I have read (I don't remember where) that a finite field that is quadratically extended, say $\mathbb F_p[\sqrt 3]$ for example, is isomorphic to the finite field $\mathbb F_{p^2}$ (assuming the fields are not of characteristic 2). Is this correct, and if so, what is the nature of the isomorphism? I have not been able to find a good explanation for this, and I'm new to Galois Theory and Field Theory in general, so please try to keep explanations geared toward the layman and include examples. I'm also interested in any references that describe this well.

There are a few things you need for this. First, finite fields are uniquely characterized by their size, so any two finite fields of the same size are isomorphic. This can be proved by showing that any finite field of size $p^n$ is isomorphic to $\mathbb{F}_p[x]/(x^{p^n} - x)$.

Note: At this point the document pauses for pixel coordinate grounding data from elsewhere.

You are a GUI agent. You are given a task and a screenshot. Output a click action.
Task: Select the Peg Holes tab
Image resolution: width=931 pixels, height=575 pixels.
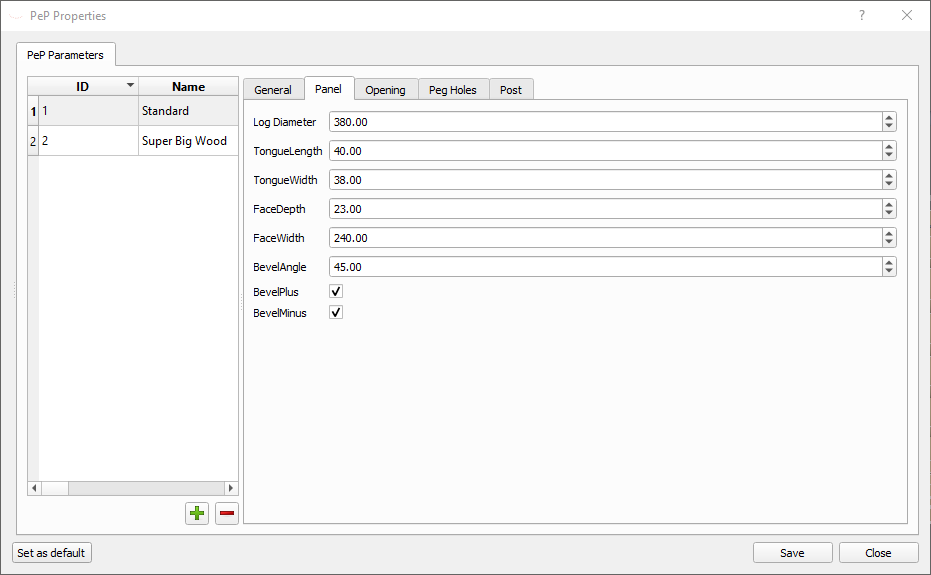click(452, 90)
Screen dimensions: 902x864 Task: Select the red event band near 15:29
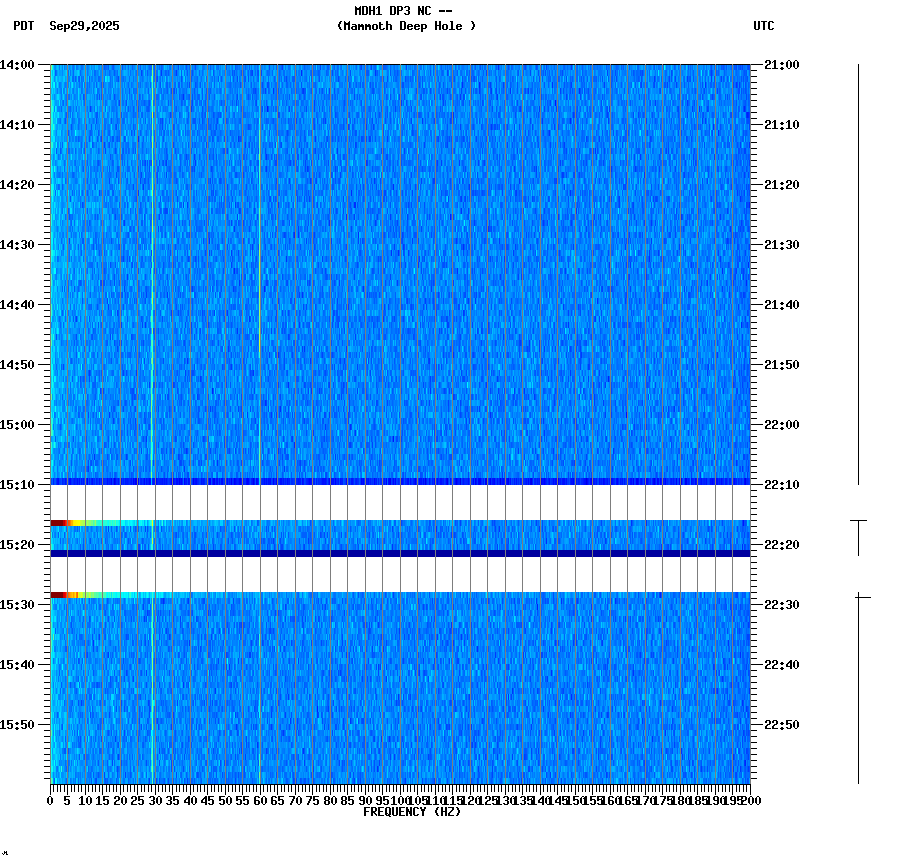(60, 594)
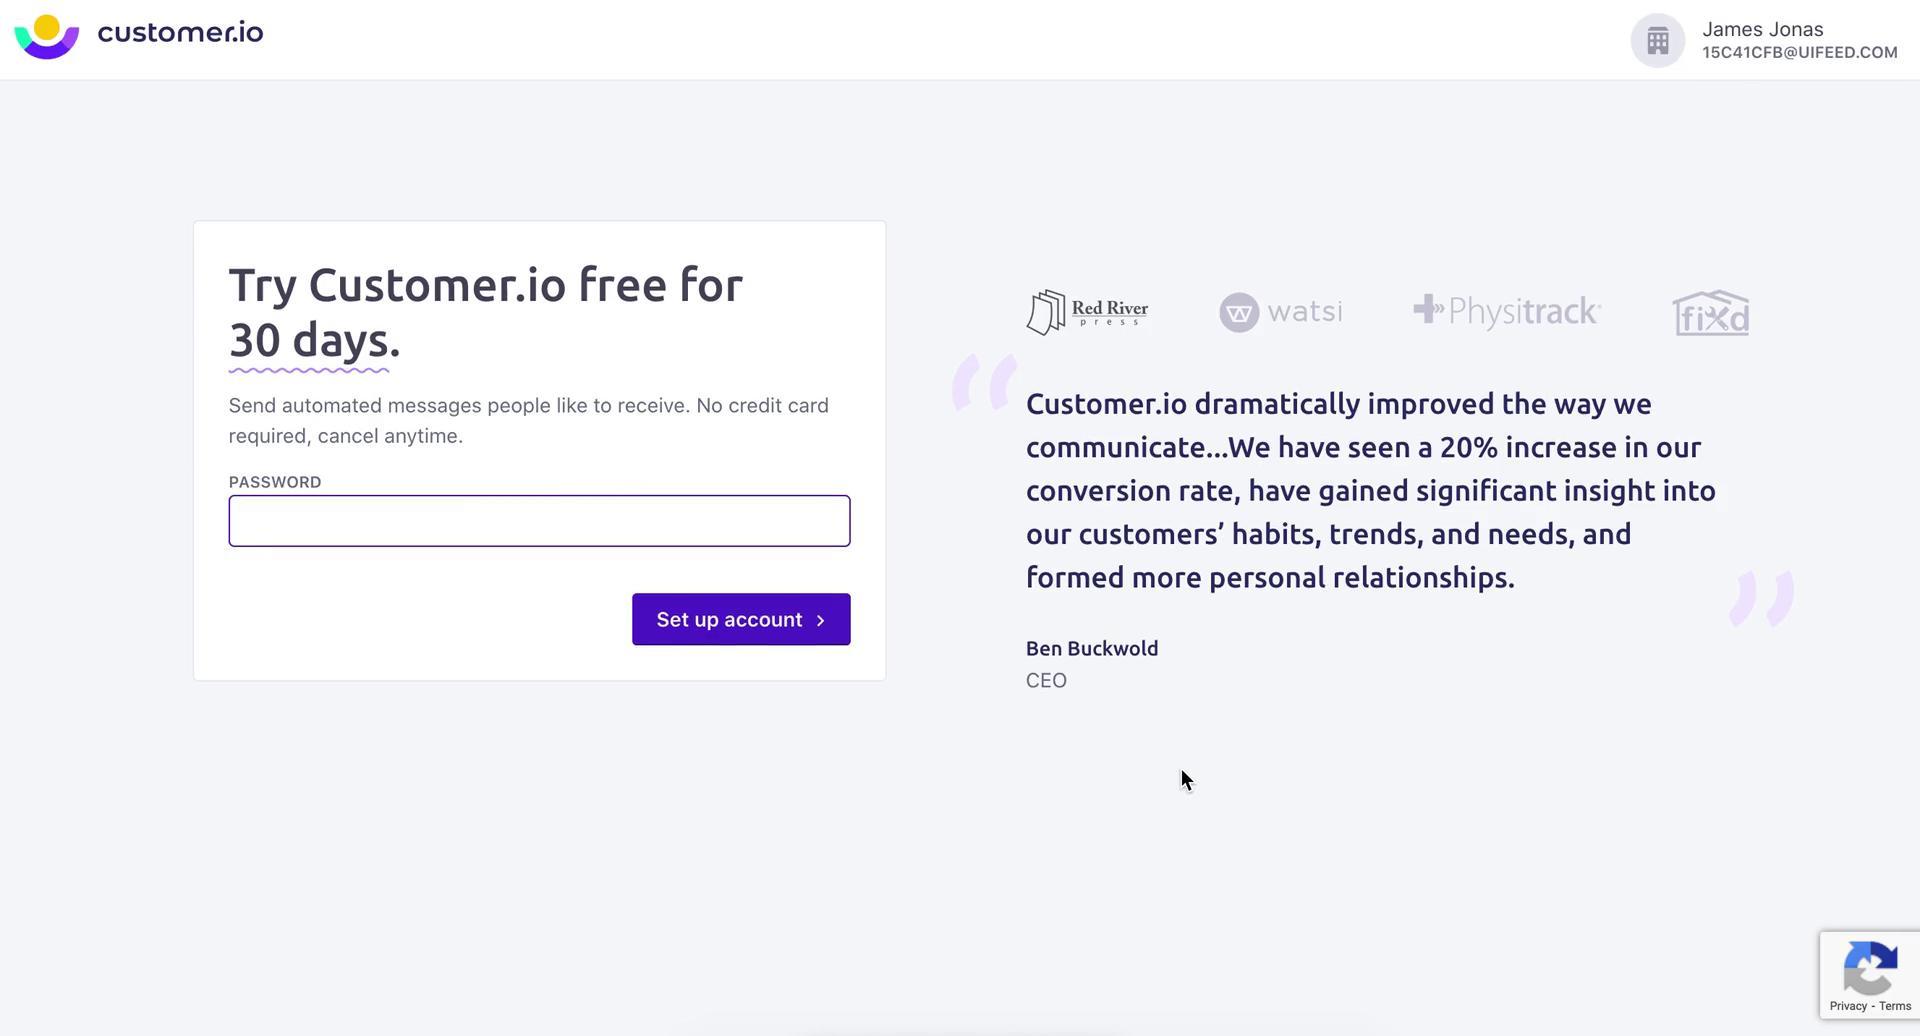
Task: Click the customer.io logo
Action: pyautogui.click(x=139, y=34)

Now, what you wrote isn't always true. For example, when $p = 11$, $\mathbb{F}_p[\sqrt{3}] = \mathbb{F}_p[x]/(x^2-3) = \mathbb{F}_p$ since $x^2 - 3 \equiv (x-5)(x+5)\mod 11$. What we do have is that $\mathbb{F}_p[\sqrt{3}]$ is always a field that contains $\mathbb{F}_p$. From here you can check that whenever you have one field contained in another, the larger field also satisfies the axioms for being a vector space over the smaller field. Also in our situation we know that as a vector space, $\mathbb{F}_p[\sqrt{3}]$ is spanned by $\{1, \sqrt{3}\}$, since every element is of the form $a + b\sqrt{3}$ for $a,b \in \mathbb{F}_p$. So from linear algebra, the dimension of this vector space is at most 2. From this we can conclude the size: $$| \mathbb{F}_p[\sqrt{3}]| = |\mathbb{F}_p|^{d} = p^{d}$$ where $d$ is the dimension of the vector space we described, which is either 1 or 2. So $\mathbb{F}_p[\sqrt{3}]$ is isomorphic either to $\mathbb{F}_{p^2}$ or so $\mathbb{F}_p$, depending on whether $x^2 - 3 = 0$ has a solution in $\mathbb{F}_p$.